#### Data section:

────────────────

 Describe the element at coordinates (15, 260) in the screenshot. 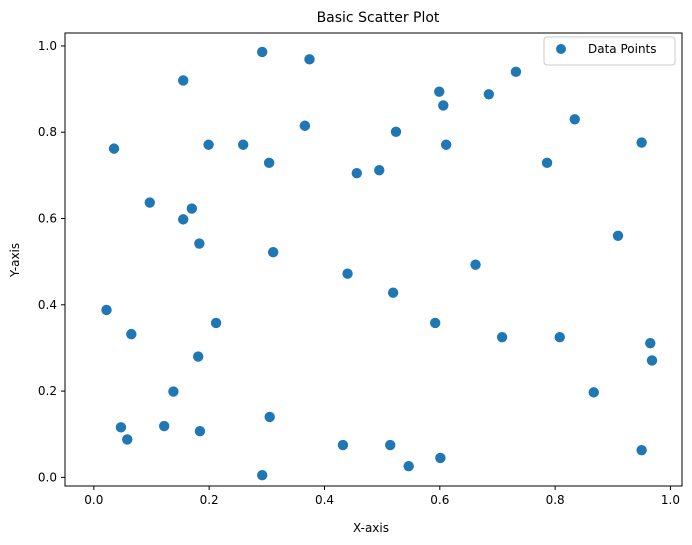

I see `y-axis-label: Y-axis` at that location.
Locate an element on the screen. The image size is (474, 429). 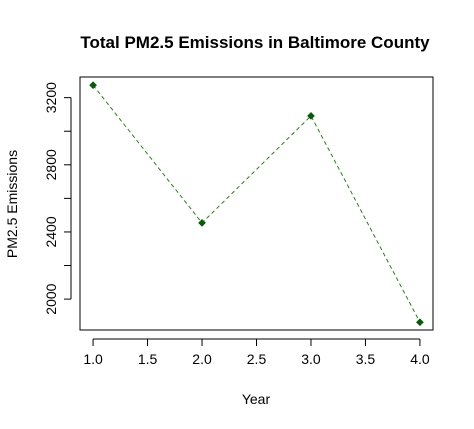
y-tick-label: 3200 is located at coordinates (51, 98).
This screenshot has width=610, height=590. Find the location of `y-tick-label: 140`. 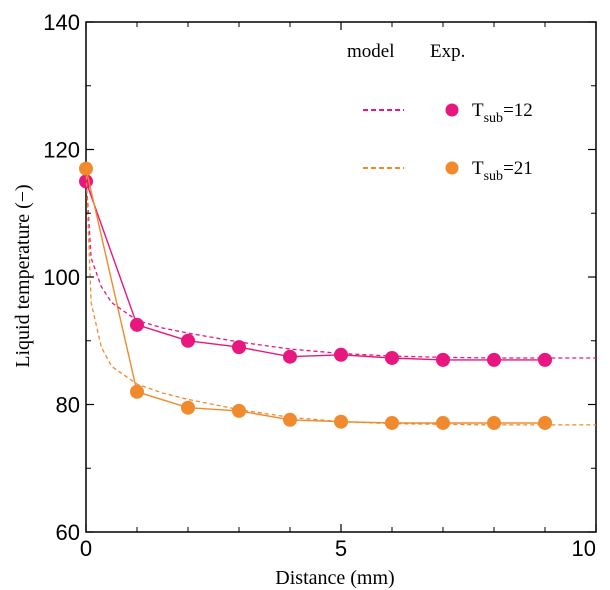

y-tick-label: 140 is located at coordinates (62, 22).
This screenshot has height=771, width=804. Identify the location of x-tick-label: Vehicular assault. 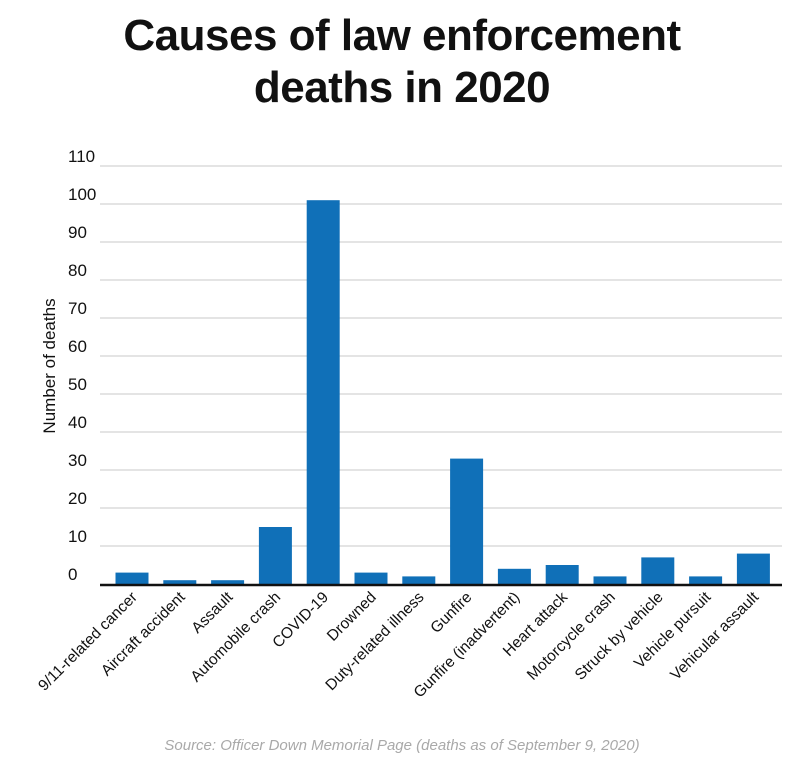
(714, 636).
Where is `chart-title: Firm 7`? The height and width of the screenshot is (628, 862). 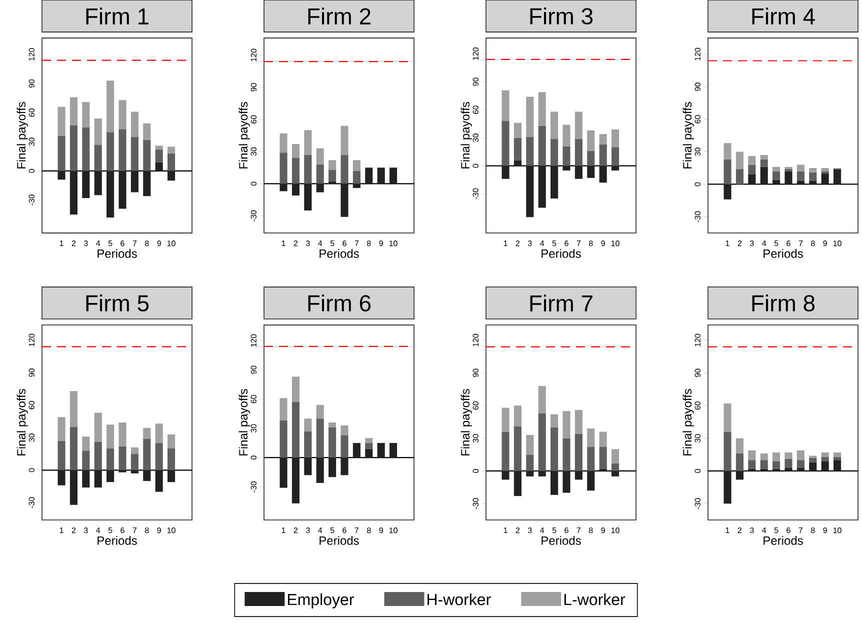 chart-title: Firm 7 is located at coordinates (561, 303).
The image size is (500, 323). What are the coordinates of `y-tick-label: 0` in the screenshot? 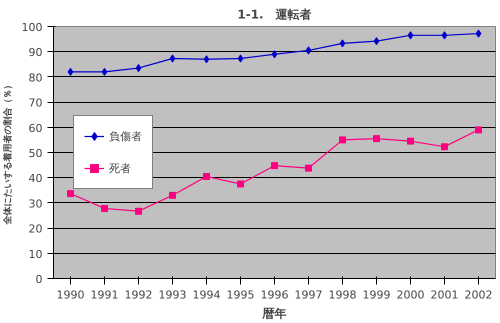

────────────────

#### Work instruction:
Give as a numbered list the lines of the records starting at the first line and ending at the line that contains "y-tick-label: 3200 is", both included, with blank lines left out and the pictures omitted.

#### Answer:
1.  Describe the element at coordinates (15, 260) in the screenshot. 
2. I see `y-axis-label: Y-axis` at that location.
3. Locate an element on the screen. The image size is (474, 429). 
4. y-tick-label: 3200 is located at coordinates (51, 98).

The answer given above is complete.